Keywords

1 Introduction

The data mining process takes a data set as the input and generates the patterns (such as the association rules, the classification rules) as the output [5]. In fact, the data mining process can create hundreds and thousands of patterns. The determination of the most useful patterns can be performed by using the interestingness measures to calculate the actual value of the patterns. The interestingness measures play an important role in mining data, regardless of the type of patterns. They can be used for: (1) - pruning the unattractive patterns during the data mining process to narrow the search space and thus improve the efficiency of mining. For example, a threshold on the support measure can be used to remove patterns with low support values during mining process; (2) - ranking the patterns according to their interestingness values; (3) - filtering the interesting patterns during the post-processing. If the interestingness measures are good, the cost of time and space in mining data will be reduced. Each interestingness measure characterizes a certain aspect of the data set, therefore, the users should select the appropriate measure meeting their needs, calculate the interesting values of the patterns in the selected measure, and then extract the useful patterns.

The interestingness measures can be divided into two categories: subjective measures and objective measures [2, 11]. The subjective approach evaluates the patterns by using the target, the knowledge, and the belief of user. The objective approach uses the statistical characteristics of the patterns to evaluate the interestingness. The second approach is only based on the raw data and does not require knowledge on the users or the application. Most interestingness measures are the objective interestingness measures. The objective interestingness measures are studied, surveyed by many independent group of authors, and at different times, such as Tan et al. in 2004 [10], Geng et al. in 2006 [1], Huynh et al. in 2008 [1], Heravi et al. in 2010 [8]; Grissa et al. in 2012 [7]; and Tew et al. in 2014 [12]. However, these studies just focus on the measures suitable for their own research orientation, and often focus on the common measures. For example, Huynh at el ranked 40 objective interestingness measures with sensitivity values; and Tew et al. focused on an analysis of the rule-ranking behavior of 61 well-known interestingness measures.

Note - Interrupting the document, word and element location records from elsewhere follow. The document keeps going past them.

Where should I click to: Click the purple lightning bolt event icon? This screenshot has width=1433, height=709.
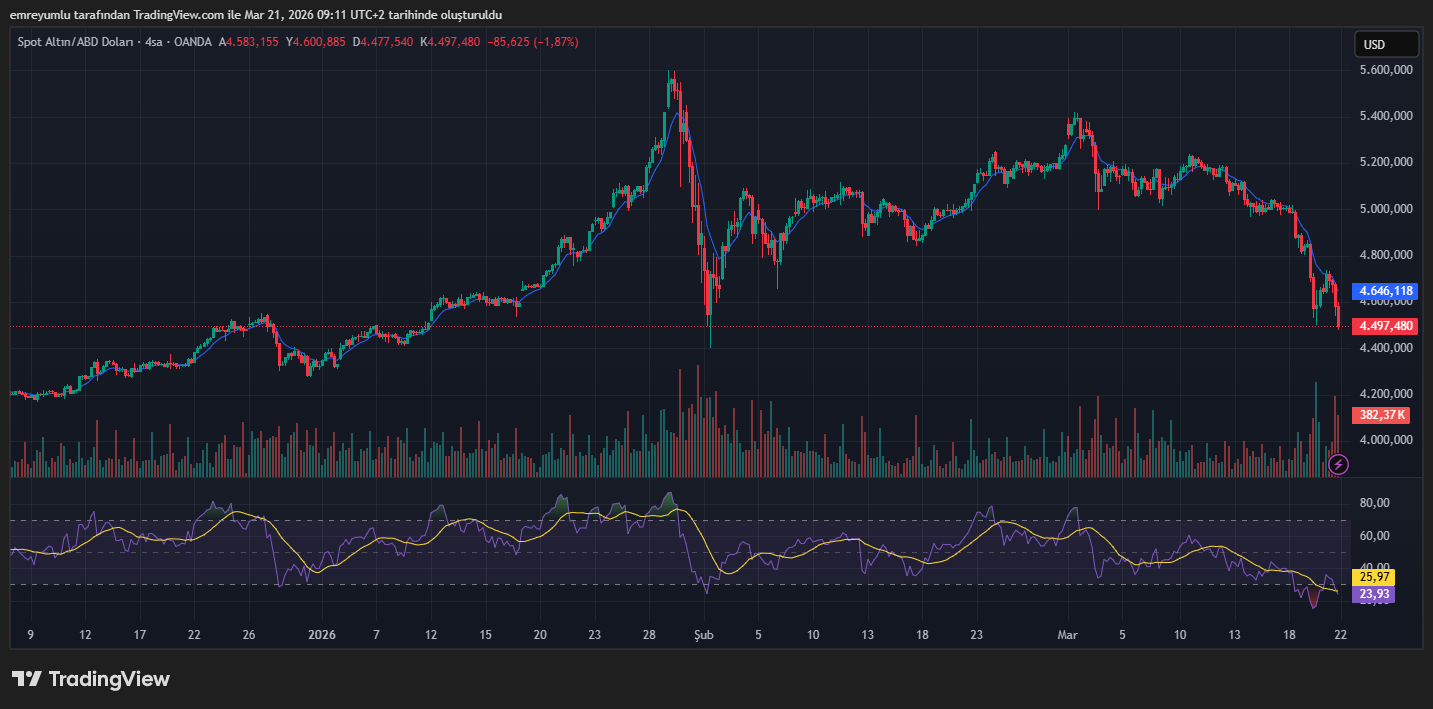click(x=1340, y=464)
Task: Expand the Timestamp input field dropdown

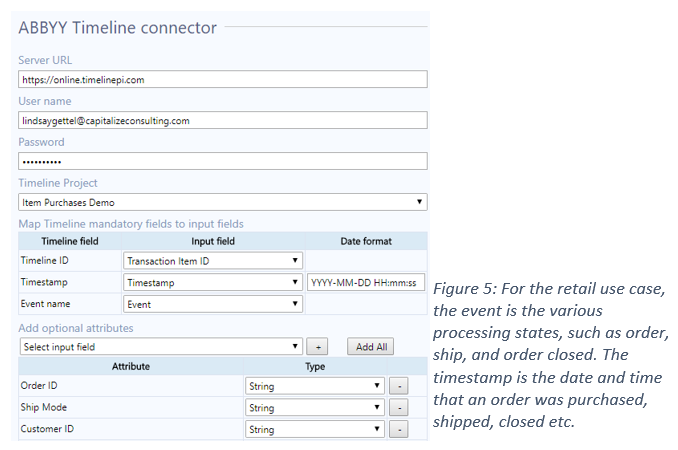Action: [212, 283]
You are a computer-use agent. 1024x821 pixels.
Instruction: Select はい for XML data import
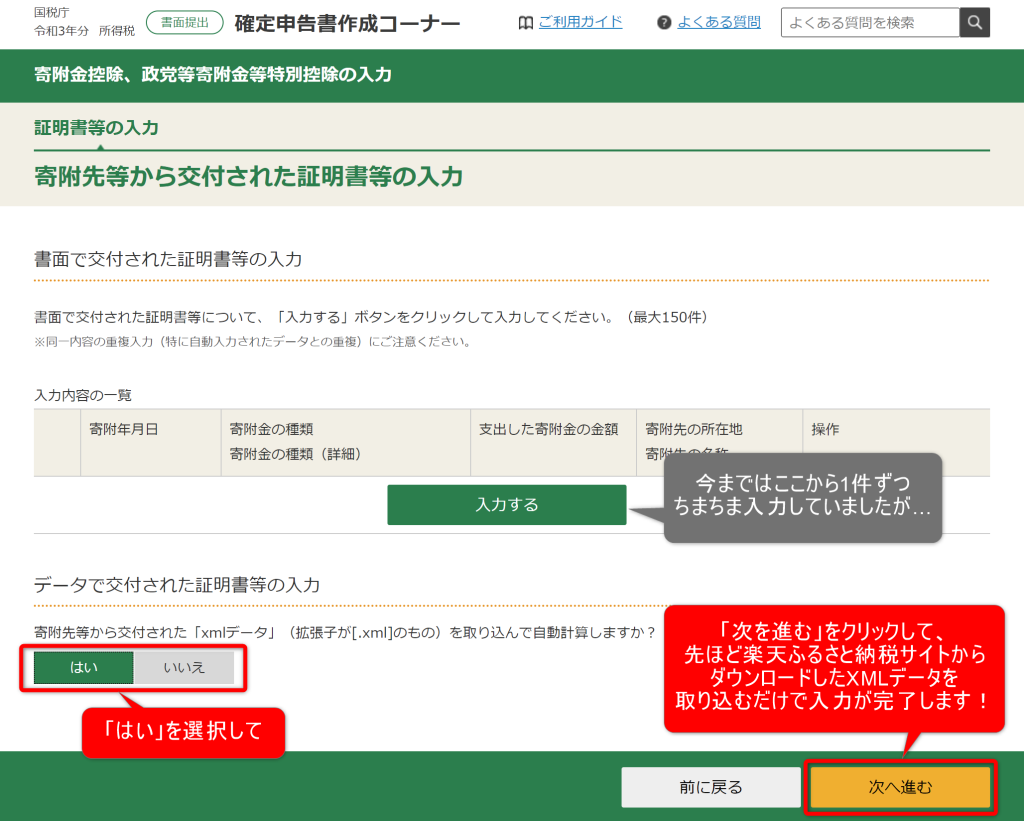click(84, 667)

Although, there are a lot of researches on the interestingness measures, there still exist some mistakes in some researches: (1) - cite the formula of some measures incorrectly (the formula is improper as it is presented in the original research); (2) - use a measure that is called by different names, but just mention one name and do not take a note (or do not know) the remaining names. The mistake or the omission could be repeated if the latter researches refer to and cite from the previous researches, thereby affecting the quality of research. Besides, at the present, there is no research that synthesizes the objective interestingness measures fully, especially the recently proposed measures. The synthesize of the objective interestingness measures will form a common, complete, and reliable reference system which enables the researchers to save a lot of time and effort when studying the association rules and the measures of data mining. Moreover, there is also no automatic tool that meets the following criteria: (1) - calculate the value of each association rule according to many objective interestingness measures; (2) - is created as a framework for quickly developing applications to detect the useful patterns, and then these applications can be easily integrated to the tool; (3) - is developed in R, a language and environment for the statistical computing and graphics. From this analysis, we propose a tool, named Interestingnesslab, to aggregate objective interestingness measures fully as well as provide the main functions as the framework for developing and using the objective interestingness measures.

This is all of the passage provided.